図5、図6、図19、図20に示す如く、エンジン7右側後方の走行機体1上に操縦コラム41を立設する構造であって、操縦コラム41前面側に支持フレーム体325を介して四角箱型の冷却風取入れダクト体321を取付け、エンジン7上部右側面の冷却風取入れ開口部318にダクト本体ハウジング322左側面の除塵風出口324を接続させている。したがって、エンジン7の冷却風取入れ開口部318の大きさと、ダクト本体ハウジング322の除塵風出口324の大きさを略等しく形成して、冷却風取入れ開口部318と除塵風出口324の連結構造を簡単に構成できる。操縦コラム41前方のスペースを活用して、エンジン7の冷却風取入れ開口部318に冷却風取入れダクト体321を近接支持できる。
図5、図6、図19、図20に示す如く、四角箱型の前記ダクト本体ハウジング322の右側面と背面の二方向に外気取入れ口326,327をそれぞれ開設し、冷却風取入れダクト体321の後方に操縦コラム41を設け、ダクト本体ハウジング322背面の外気取入れ口327に、操縦コラム41上面側の操作レバー(サイドクラッチレバー43,44または走行変速レバー45または刈取昇降レバー47)取付け部を対向させるように構成している。したがって、ダクト本体ハウジング322の除塵風出口324に対して外気取入れ口326,327の開口面積を大きく形成でき、外気取入れ口326,327の外気吸入圧力を軽減でき、外気取入れ口326,327に付着する粉塵量を低減できる。
図5、図6、図19、図20に示す如く、エンジン7右側後方の走行機体1上に操縦コラム41を立設する構造であって、操縦コラム41前面側に支持フレーム体325を介して四角箱型の冷却風取入れダクト体321を取付けると共に、操縦コラム41上面側に、左右サイドクラッチレバー43,44と、刈取昇降レバー47と、走行変速レバー45を、右側から順に左右方向に並列配置し、機体内側方の走行変速レバー45の操作位置を他のレバー(サイドクラッチレバー43,44または刈取昇降レバー47)よりも高く形成している。

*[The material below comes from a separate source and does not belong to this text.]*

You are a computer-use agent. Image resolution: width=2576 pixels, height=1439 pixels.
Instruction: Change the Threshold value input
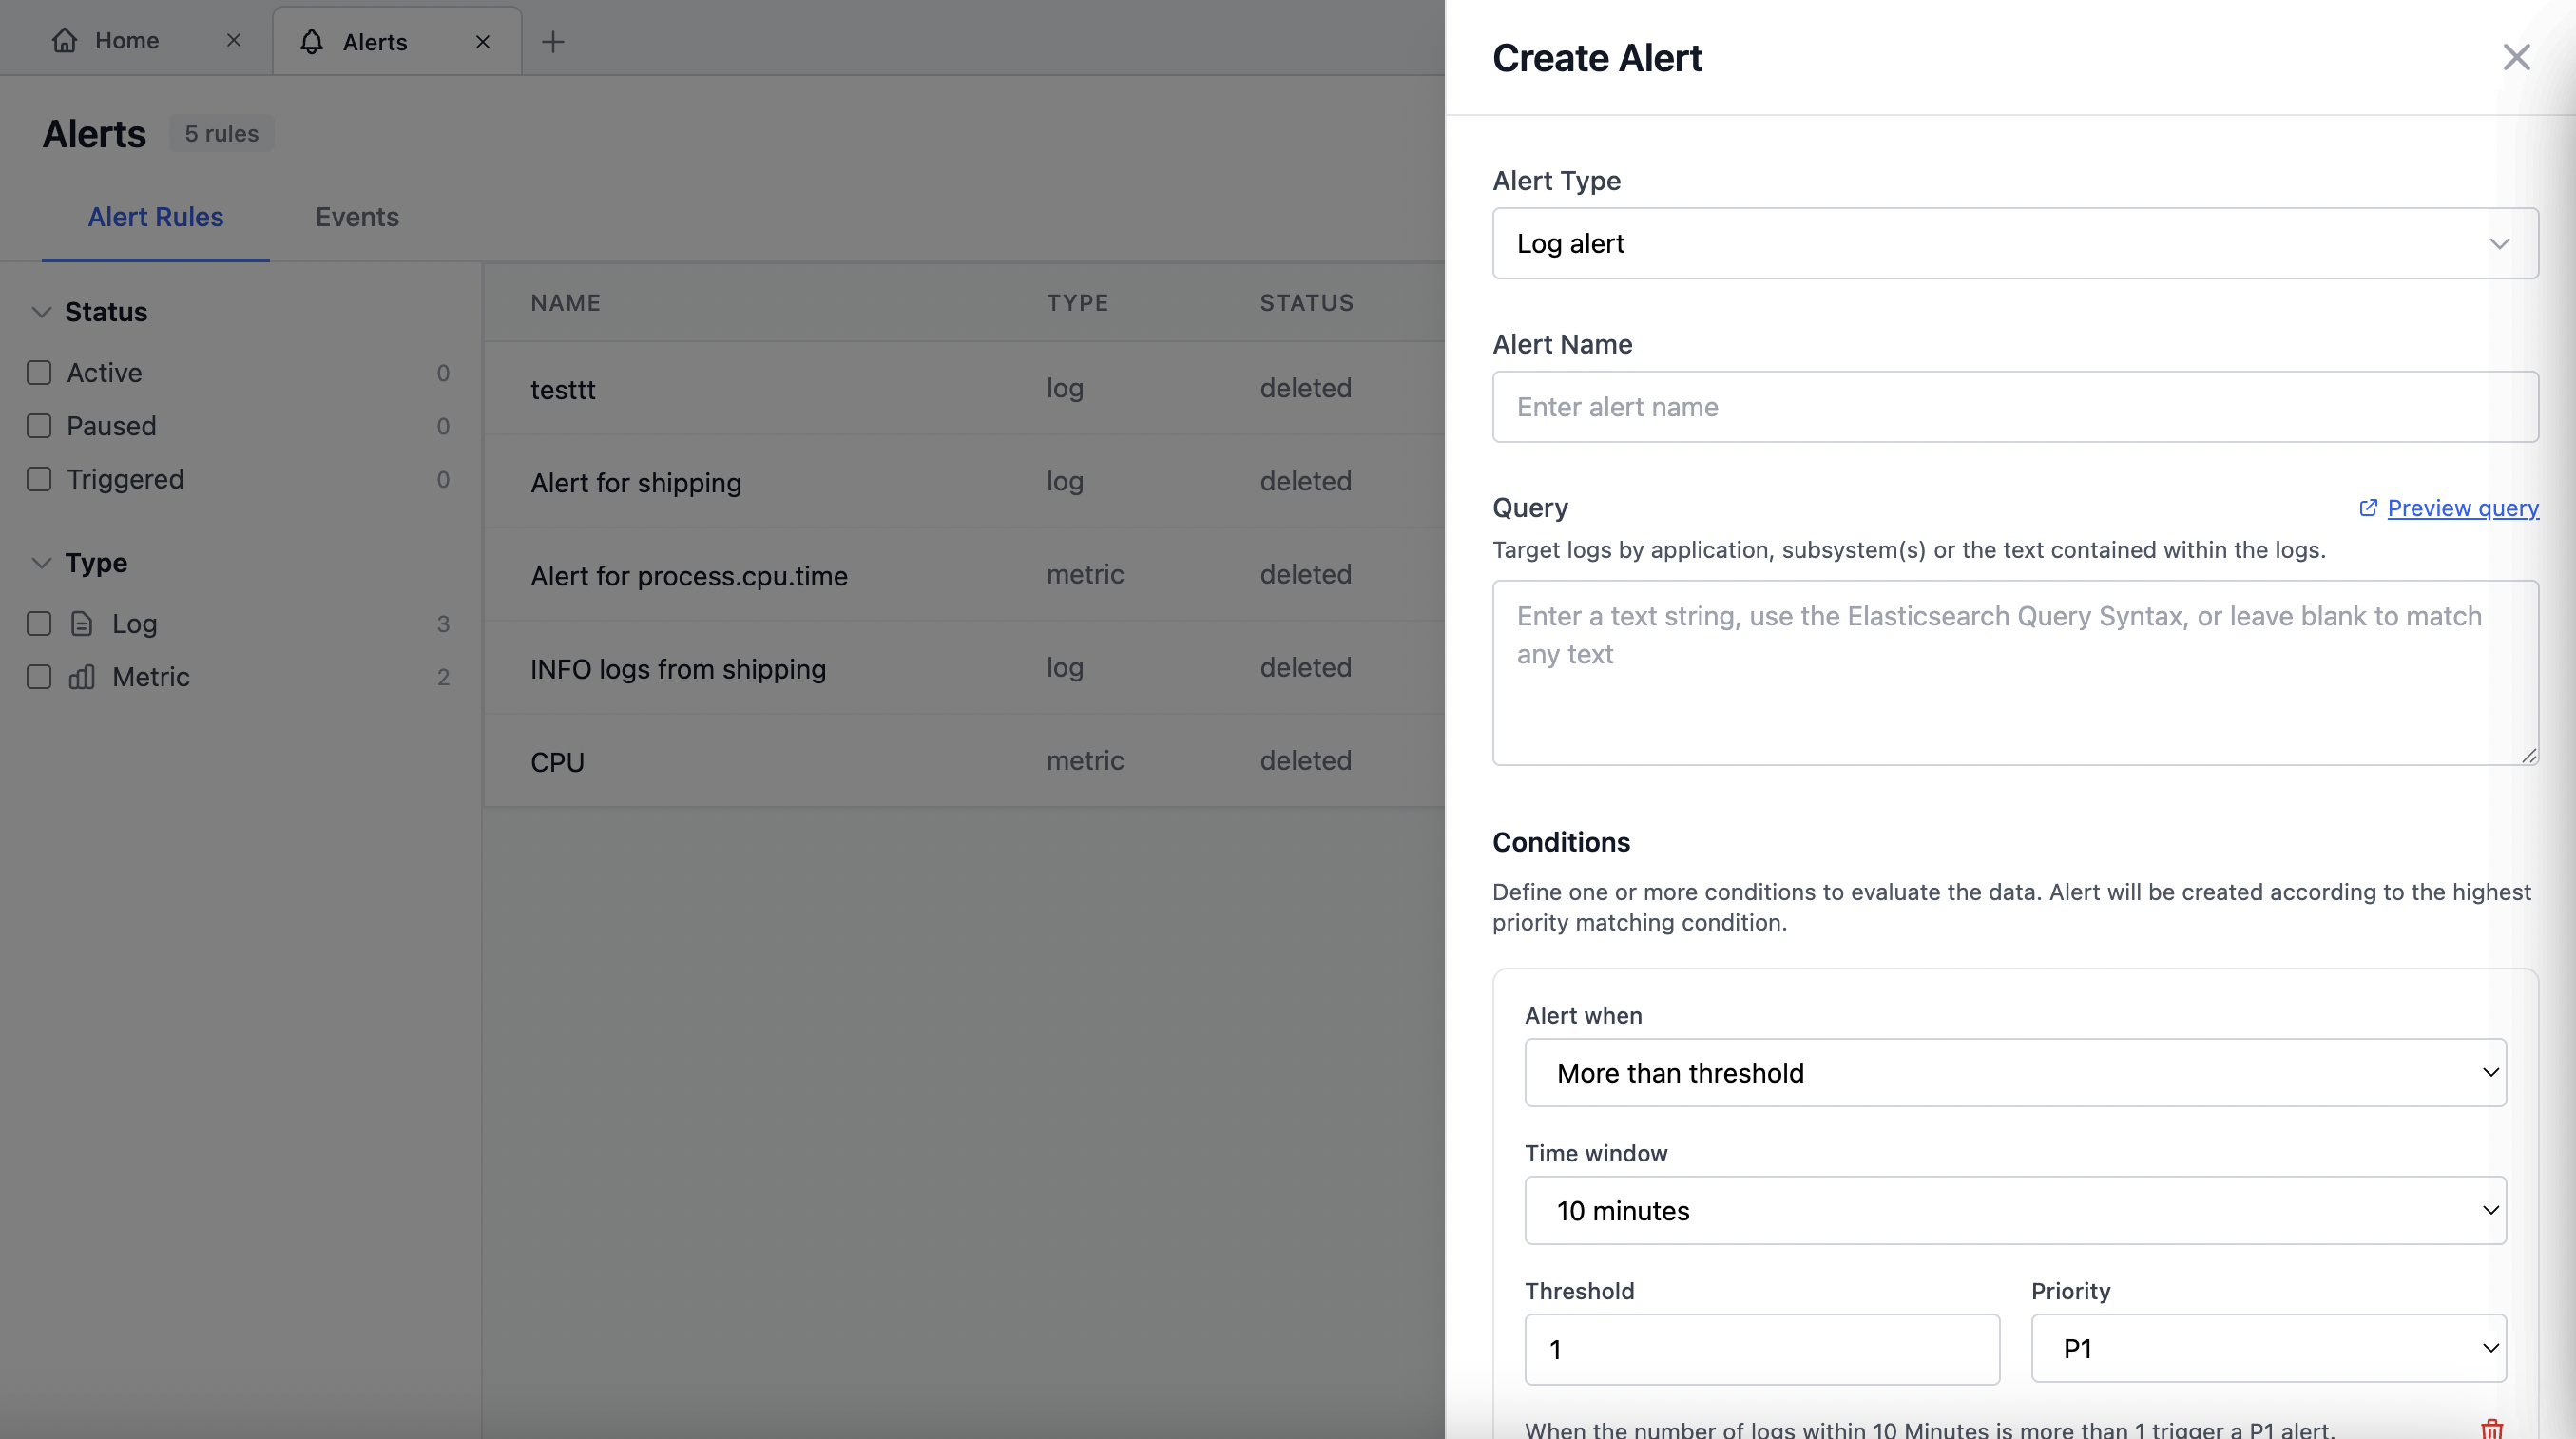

したがって、略一定速度で圃場を移動する収穫作業中に操作頻度が低くなる走行変速レバー45を機体内側方に支持でき、同じく収穫作業中に操作頻度が高いサイドクラッチレバー43,44と刈取昇降レバー47を機体外側方に支持できるから、操縦コラム41後方の運転座席42に座乗したオペレータが、走行機体1外側寄りで前方の刈取部3位置を視認しながら、サイドクラッチレバー43,44と刈取昇降レバー47をスムーズに操作でき、運転操作性を向上できる。オペレータが走行機体1に追従して歩行する歩行収穫作業などにおいて、走行機体1機外側からサイドクラッチレバー43,44と刈取昇降レバー47を簡単に操作でき、歩行収穫作業性を向上できる。
図21は、後方から視たエンジン7と操縦コラム41の変形例を示す斜視図であり、図20に示す実施形態におけるサイドクラッチレバー43,44と刈取昇降レバー47に代えて、図21の変形例では、単一の操縦レバー331を設ける。操縦レバー331は、サイドクラッチレバー43,44と同一の操向操作機能を有するものであり、操縦レバー331を左方向または右方向に傾動させて、走行機体1の進路を左右に変更可能に構成できる。また、操縦レバー331は、刈取昇降レバー47と同一の刈取昇降機能を有するものであり、操縦レバー331を前方向または後方向に傾動させて、刈取部3を昇降可能に構成できる。即ち、オペレータは、操縦レバー331を握ることにより、走行機体1の進路変更と刈取部3の昇降操作を実行できる。